The task:
Some entries follow. Reproduce exactly the lines starting at the one with "Frumusețe (35, 49)" and stopping after the one with "[Close menu] (1, 2426)".

(Dataset entries)
-=-=-
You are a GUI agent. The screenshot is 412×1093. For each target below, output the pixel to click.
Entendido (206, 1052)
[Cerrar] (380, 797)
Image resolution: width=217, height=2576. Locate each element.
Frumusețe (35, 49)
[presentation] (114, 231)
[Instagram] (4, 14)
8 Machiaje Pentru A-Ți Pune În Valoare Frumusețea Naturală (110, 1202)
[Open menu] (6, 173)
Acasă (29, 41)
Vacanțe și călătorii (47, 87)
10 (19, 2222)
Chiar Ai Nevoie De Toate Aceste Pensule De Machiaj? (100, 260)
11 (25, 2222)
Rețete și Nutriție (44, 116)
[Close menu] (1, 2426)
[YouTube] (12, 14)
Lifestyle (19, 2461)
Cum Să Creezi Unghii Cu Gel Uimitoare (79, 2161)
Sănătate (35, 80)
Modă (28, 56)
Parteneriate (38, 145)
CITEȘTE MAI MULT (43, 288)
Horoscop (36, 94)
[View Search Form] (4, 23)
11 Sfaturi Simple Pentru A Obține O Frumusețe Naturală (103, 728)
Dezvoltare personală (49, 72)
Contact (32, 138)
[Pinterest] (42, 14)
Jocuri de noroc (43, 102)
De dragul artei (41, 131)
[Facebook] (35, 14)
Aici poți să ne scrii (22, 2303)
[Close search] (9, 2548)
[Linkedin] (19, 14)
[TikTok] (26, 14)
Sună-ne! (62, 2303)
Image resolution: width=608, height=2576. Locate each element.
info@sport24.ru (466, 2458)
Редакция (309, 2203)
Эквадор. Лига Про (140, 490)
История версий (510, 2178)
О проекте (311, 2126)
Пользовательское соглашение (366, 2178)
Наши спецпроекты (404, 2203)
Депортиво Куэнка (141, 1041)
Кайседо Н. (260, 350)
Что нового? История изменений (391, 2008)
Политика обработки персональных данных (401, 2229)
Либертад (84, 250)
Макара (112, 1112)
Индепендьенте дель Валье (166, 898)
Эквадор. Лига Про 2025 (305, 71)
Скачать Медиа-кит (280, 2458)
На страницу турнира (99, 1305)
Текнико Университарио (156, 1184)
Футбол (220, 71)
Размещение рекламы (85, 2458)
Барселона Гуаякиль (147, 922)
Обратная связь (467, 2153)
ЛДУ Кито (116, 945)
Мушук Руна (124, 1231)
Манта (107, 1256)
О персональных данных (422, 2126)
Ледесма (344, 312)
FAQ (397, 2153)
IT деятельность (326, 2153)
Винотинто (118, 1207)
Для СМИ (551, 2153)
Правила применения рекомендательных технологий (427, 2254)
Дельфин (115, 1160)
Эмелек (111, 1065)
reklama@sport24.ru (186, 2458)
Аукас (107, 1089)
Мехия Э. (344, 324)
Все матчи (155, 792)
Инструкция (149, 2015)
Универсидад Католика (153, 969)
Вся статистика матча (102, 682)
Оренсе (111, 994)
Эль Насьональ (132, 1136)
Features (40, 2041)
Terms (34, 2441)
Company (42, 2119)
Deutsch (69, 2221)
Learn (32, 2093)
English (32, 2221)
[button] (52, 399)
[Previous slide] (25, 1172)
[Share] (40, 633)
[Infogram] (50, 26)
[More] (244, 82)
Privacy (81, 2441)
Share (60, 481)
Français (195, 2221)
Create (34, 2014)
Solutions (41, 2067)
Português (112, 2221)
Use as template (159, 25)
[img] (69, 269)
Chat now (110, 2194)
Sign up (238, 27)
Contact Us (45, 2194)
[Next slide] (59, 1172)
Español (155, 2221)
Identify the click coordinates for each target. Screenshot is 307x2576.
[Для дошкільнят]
-=-=-
Task result:
Frumusețe (35, 49)
[presentation] (114, 231)
[Instagram] (4, 14)
8 Machiaje Pentru A-Ți Pune În Valoare Frumusețea Naturală (110, 1202)
[Open menu] (6, 173)
Acasă (29, 41)
Vacanțe și călătorii (47, 87)
10 (19, 2222)
Chiar Ai Nevoie De Toate Aceste Pensule De Machiaj? (100, 260)
11 (25, 2222)
Rețete și Nutriție (44, 116)
[Close menu] (1, 2426)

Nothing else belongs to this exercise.